DHEC, UofSC team up on a targeted testing approach to better understand community spread of COVID-19

"SC Strong" will involve 32,500 people randomly getting tested for the virus throughout November

COLUMBIA, S.C. (WOLO) — If you happen to get a blue envelope in the mail from DHEC in the next week, they want you to get tested for COVID-19.

DHEC and the University of South Carolina are teaming up to randomly test 32,500 people in order to understand the true spread of COVID-19 across the state.

The initiative, known as “SC Strong”, looks to measure community spread of the virus over a one-year period, focusing on which areas are hardest hit by the virus and which groups of people are the most susceptible.

Health experts say over the last few months, only people who have symptoms or have been exposed to the virus make up a significant chunk of those who line up to get tested.

Now with the “SC Strong” initiative, doctors are looking to take a new approach to learn about the true spread of the virus.

“We’ll be able to identify previously undiagnosed cases and learn whether access testing or medical treatment have contributed to why certain individuals don’t get tested as recommended,” said Dr. Virginie Daguise, the Director of DHEC’s Bureau of Chronic Disease and Injury Prevention.

Armed with a database of South Carolinians over the age of five, health officials will be sending out letters randomly to 32,500 people across the state to encourage them to get a nasal swab and a finger prick in the next four weeks. The letter will contain instructions of how to sign up to get tested while also outlining their participation in the initiative. 

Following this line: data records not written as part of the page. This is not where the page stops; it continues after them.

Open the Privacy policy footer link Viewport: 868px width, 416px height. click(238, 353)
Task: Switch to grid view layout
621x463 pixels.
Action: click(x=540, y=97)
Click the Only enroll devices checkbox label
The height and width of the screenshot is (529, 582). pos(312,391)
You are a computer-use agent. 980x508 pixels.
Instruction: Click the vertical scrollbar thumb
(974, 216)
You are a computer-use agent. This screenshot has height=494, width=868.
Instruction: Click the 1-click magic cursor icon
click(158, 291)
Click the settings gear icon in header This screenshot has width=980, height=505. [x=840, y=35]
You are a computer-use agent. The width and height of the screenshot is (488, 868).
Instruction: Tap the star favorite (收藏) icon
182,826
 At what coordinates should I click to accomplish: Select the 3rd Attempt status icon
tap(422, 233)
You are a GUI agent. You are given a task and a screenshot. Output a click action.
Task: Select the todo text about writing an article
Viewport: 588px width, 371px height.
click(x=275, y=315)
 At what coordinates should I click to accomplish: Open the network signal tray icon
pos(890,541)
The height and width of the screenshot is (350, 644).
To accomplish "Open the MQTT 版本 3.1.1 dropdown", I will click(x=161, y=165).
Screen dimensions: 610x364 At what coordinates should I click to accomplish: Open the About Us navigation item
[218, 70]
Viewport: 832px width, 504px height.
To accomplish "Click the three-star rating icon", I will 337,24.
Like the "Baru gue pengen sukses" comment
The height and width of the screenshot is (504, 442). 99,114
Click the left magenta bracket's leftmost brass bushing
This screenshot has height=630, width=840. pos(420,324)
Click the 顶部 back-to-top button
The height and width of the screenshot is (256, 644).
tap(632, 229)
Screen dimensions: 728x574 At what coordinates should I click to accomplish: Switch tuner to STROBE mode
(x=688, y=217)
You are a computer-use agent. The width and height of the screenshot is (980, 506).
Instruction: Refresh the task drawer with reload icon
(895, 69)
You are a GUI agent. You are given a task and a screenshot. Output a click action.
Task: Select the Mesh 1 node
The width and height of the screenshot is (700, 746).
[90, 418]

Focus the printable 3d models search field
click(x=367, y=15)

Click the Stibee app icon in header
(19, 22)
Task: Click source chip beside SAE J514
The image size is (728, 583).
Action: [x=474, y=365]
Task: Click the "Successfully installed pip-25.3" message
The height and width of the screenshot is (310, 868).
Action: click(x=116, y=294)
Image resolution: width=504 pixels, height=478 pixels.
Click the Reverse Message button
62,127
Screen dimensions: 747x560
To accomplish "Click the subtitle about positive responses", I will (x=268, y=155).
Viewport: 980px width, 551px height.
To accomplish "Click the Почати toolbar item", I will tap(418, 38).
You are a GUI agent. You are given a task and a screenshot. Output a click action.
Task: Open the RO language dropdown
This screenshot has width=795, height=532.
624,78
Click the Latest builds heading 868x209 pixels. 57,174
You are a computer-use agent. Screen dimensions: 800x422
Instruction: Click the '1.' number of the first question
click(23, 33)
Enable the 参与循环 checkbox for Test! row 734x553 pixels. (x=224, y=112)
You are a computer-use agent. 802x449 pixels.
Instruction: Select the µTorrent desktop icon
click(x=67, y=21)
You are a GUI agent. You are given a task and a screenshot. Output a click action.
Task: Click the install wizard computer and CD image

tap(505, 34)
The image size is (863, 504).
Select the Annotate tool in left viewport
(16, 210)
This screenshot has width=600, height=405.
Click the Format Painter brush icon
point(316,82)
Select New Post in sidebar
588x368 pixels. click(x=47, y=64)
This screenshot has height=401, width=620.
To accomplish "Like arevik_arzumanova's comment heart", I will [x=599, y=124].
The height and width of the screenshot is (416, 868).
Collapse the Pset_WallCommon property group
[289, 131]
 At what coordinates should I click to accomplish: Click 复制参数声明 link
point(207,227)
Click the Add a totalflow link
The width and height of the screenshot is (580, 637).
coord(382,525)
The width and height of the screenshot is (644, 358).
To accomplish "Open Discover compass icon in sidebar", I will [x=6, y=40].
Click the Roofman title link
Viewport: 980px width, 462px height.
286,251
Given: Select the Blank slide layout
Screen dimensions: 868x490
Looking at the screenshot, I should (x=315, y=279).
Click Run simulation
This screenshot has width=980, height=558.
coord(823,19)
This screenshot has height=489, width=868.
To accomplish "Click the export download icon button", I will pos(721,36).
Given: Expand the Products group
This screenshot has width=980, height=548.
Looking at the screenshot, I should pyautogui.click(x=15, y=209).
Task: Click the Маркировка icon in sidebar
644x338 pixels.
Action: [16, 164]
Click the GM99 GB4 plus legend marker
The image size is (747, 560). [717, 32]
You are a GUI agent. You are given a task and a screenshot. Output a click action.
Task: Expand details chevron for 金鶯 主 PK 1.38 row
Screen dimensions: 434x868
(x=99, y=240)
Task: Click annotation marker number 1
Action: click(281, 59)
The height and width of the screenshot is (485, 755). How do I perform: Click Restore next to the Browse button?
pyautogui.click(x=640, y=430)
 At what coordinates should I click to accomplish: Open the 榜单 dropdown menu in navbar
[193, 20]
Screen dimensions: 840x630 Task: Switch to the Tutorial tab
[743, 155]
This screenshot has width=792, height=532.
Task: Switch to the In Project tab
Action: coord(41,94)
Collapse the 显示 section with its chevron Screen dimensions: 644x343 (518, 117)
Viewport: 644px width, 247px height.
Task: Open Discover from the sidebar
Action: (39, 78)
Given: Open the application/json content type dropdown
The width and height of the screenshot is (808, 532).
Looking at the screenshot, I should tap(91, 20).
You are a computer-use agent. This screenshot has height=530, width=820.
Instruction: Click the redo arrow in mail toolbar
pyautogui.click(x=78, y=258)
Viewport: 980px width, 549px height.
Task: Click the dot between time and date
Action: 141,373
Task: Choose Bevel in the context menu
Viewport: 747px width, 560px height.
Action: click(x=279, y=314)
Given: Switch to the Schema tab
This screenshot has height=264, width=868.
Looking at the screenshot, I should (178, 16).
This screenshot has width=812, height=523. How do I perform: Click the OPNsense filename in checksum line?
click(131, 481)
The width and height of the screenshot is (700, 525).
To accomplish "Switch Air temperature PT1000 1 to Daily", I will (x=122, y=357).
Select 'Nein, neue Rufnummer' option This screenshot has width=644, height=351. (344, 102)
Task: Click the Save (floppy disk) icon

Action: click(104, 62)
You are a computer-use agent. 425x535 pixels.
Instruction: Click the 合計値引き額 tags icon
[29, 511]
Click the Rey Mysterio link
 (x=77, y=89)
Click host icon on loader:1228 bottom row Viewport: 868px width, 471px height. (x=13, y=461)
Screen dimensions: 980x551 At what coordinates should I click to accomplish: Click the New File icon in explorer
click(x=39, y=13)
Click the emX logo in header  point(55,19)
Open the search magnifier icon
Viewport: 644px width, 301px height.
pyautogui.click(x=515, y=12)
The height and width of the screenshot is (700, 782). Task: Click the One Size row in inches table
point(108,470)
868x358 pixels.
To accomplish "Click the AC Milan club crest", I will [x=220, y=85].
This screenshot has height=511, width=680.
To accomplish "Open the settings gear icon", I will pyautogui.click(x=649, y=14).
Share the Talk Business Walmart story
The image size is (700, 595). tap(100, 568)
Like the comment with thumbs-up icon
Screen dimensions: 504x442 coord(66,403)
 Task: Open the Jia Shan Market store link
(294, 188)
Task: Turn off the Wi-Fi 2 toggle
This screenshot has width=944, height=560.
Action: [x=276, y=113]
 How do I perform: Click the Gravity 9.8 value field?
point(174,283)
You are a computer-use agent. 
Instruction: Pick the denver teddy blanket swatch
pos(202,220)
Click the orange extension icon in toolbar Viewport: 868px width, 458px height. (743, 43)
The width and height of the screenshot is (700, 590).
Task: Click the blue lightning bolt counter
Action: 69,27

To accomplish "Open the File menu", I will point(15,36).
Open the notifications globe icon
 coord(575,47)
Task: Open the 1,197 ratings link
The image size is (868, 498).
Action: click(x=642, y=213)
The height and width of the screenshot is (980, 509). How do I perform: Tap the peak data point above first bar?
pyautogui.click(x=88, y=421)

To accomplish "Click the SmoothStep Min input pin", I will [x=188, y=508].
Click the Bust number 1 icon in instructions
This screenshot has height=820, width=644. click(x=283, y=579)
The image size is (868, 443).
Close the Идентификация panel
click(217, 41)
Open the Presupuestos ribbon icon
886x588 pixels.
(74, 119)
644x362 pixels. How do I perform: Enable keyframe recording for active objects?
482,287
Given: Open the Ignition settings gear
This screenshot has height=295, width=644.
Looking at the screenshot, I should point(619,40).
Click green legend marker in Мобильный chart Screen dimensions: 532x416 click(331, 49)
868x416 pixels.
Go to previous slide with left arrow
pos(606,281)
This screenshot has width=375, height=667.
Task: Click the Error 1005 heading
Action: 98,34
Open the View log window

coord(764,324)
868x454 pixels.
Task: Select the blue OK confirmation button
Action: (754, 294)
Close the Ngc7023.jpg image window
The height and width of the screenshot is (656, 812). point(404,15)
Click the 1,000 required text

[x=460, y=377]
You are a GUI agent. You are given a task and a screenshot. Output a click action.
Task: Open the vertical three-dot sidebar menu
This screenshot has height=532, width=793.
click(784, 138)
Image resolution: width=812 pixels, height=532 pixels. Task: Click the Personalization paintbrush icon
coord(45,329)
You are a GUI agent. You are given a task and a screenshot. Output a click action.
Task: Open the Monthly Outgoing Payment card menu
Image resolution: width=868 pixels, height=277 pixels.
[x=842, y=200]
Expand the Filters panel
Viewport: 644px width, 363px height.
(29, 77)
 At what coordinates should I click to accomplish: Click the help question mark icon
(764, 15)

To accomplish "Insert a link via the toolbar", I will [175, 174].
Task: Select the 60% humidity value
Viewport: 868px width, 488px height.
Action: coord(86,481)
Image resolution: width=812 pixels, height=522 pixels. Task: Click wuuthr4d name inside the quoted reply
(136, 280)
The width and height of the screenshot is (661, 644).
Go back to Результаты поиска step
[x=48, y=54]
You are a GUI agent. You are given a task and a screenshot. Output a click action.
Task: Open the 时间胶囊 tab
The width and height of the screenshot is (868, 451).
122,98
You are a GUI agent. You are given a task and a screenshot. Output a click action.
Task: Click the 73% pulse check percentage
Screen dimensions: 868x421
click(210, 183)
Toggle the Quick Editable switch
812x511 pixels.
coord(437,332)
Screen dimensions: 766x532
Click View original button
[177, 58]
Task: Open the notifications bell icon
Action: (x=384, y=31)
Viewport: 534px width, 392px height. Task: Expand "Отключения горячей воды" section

“After each round of testing, we plan on releasing forecast models to help us determine what the immediate months will look like for our state, the cities hardest hit by the pandemic, and those cities still vulnerable for future outbreaks,” said Dr. Melissa Nolan, an Assistant Professor of Epidemiology at the University of South Carolina’s Arnold School of Public Health.

New groups of people will be picked every three months to get tested. Dr. Nolan said it’s possible that the number of people who get randomly selected could rise depending on how the first batch goes.

While health experts stress the project is voluntary, they want as many people as possible to get tested.

“I like to think of SC Strong as working smarter, not harder,” said Dr. Nolan “This representative study will help us better understand the health equity concerns surrounding the coronavirus pandemic in our state.”